Vertiv Holdings Co
Q1 FY26 Earnings Call Analysis
Electrical Equipment
fundraise: No informationcapex: Yesrevenue: Category 1margin: Category 1orderbook: Yes
💰fundraise
Any current/future new fundraising through debt or equity?
- No specific new fundraising plans through debt or equity were disclosed.
- The company emphasized having a very strong balance sheet with net leverage at 0.2x, indicating low leverage and significant financial flexibility.
- Capital deployment priorities focus on R&D, capacity expansion, M&A, stock buyback, and dividends.
- M&A remains an active area with a dynamic pipeline, and the company prefers to keep "dry powder" available for acquisitions.
- No mention of planned new debt or equity issuance; the posture suggests prudent use of capital without immediate fundraising needs.
🏗️capex
Any current/future capex/capital investment/strategic investment?
- Vertiv is significantly investing in capacity expansion across manufacturing and services globally, with a strong focus on the Americas.
- CapEx in Q1 is sustainably higher than the same quarter last year, emphasizing growth commitment.
- Capacity expansion includes power management, thermal management, infrastructure solutions, and IT systems across all technologies.
- Investments also target bolstering operational resiliency and supply chain strength.
- Strategic capital deployment priorities include R&D and capacity investments.
- M&A remains a key capital deployment area, focusing on technology acquisitions with an active, well-structured M&A pipeline.
- Investment in engineering capabilities, including engineering labs and customer witness test capacities, to enhance technology portfolio and growth.
- Multi-sourcing strategies and supplier diversification continue to mitigate supplier risk and inflationary pressures.
- Continued focus on supply chain resilience and navigating tariff environments through proactive cost management.
📊revenue
Future growth expectations in sales/revenue/volumes?
- Vertiv expects strong sales growth in 2026, with net sales guidance at $13.75 billion (34% growth vs prior year).
- Organic growth rates projected at high 30% in Americas, mid-20% in APAC, and flat in EMEA for the full year.
- Americas showed exceptional 44% organic growth in Q1, with APAC up 12%; EMEA down 29% organically but expected to recover in H2.
- Pipeline momentum remains robust globally, supporting another year of strong orders and organic growth acceleration in H2 2026.
- Capacity expansions, especially hitting in the second half, are key levers for expected growth acceleration.
- Strategic acquisitions and enhanced capabilities (e.g., thermal management, infrastructure solutions) further position the company for growth.
- EMEA growth expected to re-accelerate in the back half of 2026, supported by strong order pipeline and customer demand.
- Overall guidance highlights confidence in sustained demand, broad-based growth, and operational execution.
📈margin
Future growth expectations in earnings/operating earnings/profits/EPS?
- Full-year 2026 adjusted diluted EPS guidance raised to $6.35, representing 51% growth versus 2025.
- Adjusted operating profit guidance increased to $3.2 billion, up 53% from 2025, with a $160 million raise from prior guide.
- Adjusted operating margin expected at 23.3% midpoint, expanding by 290 basis points from 2025.
- Q2 2026 adjusted diluted EPS projected at $1.40 midpoint, 47% higher than Q2 2025.
- Q2 adjusted operating profit guidance at $710 million midpoint, representing 45% growth year-over-year.
- Strong operating leverage and robust organic sales growth underpin profit growth.
- Incremental margin guidance between 30%-35% year-over-year, with a slight sequential headwind in Q2 due to capacity expansion.
- Raised confidence in upbeat trajectory driven by capacity additions, market demand, and operational discipline.
📋orderbook
Current/ Expected Orderbook/ Pending Orders?
- The pipeline is strong and dynamic, showing broad-based growth across technologies and regions (Page 10).

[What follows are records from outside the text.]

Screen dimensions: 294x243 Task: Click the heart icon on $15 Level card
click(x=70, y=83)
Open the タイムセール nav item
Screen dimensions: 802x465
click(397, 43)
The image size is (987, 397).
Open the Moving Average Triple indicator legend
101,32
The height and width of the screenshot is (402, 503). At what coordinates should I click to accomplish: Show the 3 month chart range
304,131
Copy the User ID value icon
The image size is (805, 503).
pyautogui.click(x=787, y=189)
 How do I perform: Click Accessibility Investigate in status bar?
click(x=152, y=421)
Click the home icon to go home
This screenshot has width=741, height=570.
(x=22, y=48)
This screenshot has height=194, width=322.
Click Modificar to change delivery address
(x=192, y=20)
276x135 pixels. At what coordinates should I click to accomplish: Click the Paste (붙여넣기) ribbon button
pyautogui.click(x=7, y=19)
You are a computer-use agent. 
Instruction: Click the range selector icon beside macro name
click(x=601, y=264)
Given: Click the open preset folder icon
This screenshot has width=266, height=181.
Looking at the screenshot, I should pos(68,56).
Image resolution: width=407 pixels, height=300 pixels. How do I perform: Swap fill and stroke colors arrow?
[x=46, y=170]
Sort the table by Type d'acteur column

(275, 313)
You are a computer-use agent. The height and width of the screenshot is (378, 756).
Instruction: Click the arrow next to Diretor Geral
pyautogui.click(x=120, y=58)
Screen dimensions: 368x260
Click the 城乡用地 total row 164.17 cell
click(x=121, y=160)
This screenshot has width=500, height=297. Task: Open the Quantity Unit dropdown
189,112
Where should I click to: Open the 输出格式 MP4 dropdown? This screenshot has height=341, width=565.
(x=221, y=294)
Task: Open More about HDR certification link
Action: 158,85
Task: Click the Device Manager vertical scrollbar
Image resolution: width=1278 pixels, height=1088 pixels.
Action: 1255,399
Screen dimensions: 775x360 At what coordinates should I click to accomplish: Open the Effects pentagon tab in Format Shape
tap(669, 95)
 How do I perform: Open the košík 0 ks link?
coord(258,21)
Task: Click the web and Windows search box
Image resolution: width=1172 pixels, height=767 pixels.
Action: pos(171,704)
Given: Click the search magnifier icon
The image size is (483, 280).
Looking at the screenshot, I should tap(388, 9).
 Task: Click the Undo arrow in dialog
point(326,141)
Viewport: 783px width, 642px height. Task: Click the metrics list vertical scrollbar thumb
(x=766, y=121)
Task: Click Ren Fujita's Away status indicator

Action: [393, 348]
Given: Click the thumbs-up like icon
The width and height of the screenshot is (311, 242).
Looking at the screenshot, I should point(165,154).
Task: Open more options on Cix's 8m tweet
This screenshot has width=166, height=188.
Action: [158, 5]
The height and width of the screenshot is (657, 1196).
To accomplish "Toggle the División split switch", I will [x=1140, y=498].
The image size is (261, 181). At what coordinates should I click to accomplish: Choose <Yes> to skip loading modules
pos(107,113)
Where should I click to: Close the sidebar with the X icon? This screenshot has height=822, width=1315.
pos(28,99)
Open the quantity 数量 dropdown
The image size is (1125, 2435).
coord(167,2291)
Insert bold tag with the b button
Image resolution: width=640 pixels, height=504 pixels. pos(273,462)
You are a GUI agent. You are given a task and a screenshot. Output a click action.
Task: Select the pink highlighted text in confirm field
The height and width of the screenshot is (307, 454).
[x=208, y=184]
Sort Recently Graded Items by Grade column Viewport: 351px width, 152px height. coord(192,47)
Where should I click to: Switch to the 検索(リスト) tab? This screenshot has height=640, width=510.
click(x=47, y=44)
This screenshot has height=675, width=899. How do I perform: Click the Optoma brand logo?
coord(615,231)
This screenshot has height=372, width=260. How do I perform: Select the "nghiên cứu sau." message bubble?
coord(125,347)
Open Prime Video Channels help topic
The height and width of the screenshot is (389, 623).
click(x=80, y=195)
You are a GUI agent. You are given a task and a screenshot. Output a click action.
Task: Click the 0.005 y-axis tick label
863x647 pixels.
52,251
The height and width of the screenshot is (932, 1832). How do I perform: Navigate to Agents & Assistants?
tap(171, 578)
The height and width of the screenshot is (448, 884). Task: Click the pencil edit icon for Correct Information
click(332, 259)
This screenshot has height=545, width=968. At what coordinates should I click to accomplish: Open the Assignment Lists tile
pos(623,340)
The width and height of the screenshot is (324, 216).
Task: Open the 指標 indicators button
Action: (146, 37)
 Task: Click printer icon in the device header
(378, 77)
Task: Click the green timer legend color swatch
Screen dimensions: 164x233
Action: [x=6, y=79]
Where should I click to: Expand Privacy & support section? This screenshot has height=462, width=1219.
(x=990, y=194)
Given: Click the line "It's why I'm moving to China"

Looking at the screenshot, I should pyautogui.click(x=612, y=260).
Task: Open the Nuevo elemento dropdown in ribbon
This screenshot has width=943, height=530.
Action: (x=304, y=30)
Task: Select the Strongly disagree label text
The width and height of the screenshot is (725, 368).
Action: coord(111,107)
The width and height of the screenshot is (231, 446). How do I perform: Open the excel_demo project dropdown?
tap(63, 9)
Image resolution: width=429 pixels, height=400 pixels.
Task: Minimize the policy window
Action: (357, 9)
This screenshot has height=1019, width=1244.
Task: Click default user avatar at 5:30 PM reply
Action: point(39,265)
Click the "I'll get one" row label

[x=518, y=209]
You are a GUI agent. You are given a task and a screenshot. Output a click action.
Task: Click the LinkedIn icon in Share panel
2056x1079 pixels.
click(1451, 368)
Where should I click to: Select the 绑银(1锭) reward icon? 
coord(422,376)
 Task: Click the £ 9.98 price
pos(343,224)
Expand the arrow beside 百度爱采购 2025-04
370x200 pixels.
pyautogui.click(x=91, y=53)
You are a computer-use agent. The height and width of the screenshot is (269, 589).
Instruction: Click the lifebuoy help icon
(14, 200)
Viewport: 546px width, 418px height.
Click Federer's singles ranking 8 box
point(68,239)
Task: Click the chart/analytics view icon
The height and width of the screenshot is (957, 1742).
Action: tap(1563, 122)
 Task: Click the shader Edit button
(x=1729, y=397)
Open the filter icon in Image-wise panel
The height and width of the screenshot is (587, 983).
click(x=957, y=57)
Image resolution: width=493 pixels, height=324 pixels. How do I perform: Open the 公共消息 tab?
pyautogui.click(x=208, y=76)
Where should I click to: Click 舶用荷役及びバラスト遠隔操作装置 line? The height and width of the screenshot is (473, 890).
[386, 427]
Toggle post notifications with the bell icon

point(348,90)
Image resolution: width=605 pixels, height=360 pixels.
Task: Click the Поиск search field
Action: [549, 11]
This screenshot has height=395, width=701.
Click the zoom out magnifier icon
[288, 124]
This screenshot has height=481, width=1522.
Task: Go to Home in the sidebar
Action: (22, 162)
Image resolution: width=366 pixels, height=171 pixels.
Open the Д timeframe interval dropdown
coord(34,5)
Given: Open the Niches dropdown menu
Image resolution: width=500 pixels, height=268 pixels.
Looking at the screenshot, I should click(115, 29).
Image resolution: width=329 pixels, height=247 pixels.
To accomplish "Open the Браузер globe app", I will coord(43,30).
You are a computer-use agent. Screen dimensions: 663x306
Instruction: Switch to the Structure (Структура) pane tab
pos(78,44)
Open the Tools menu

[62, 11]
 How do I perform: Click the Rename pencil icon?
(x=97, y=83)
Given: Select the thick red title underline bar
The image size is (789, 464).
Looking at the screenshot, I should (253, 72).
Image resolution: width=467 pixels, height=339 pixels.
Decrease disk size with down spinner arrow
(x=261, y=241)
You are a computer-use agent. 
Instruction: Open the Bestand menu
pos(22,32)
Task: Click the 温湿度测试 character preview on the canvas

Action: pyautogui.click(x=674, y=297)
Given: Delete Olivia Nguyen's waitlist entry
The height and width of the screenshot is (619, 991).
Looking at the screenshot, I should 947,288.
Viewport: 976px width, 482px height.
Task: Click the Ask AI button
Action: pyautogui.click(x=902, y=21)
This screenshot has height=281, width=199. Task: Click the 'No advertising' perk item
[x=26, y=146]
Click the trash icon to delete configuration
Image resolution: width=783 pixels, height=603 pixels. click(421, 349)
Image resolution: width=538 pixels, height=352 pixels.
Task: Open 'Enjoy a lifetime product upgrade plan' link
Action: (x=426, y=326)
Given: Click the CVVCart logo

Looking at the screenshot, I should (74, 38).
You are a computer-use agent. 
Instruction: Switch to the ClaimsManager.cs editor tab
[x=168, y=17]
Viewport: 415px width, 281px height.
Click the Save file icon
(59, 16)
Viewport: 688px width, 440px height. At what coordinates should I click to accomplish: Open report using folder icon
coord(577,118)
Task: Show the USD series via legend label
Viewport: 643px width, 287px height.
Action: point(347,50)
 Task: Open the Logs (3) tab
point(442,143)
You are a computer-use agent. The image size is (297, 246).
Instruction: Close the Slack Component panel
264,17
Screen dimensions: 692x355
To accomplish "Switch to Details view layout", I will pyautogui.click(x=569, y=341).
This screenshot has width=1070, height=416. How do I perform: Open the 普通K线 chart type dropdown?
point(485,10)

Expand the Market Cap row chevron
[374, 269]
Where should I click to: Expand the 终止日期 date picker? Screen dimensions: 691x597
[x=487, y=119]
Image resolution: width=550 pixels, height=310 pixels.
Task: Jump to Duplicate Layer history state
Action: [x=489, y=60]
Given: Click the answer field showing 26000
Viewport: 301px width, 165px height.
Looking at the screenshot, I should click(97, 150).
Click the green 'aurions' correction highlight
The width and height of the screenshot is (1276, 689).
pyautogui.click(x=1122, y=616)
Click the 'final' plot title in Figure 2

- The backlog is slightly more elongated than before, giving better visibility into 2027, with many projects having 12 to 18-month delivery windows (Page 10).
- Orders in Q4 2025 and Q1 2026 were strong, contributing to a healthy backlog (Pages 6, 8).
- Growth in orders is expected to accelerate in the second half of 2026, especially in EMEA and APAC, supported by added capacity (Page 6).
- Customer advance payments and deferred income bookings are a component of backlog growth, but cash from these can come from orders in differing quarters (Page 12).
- The company maintains prudence in forecasting order book and down payments to manage working capital effectively (Page 12).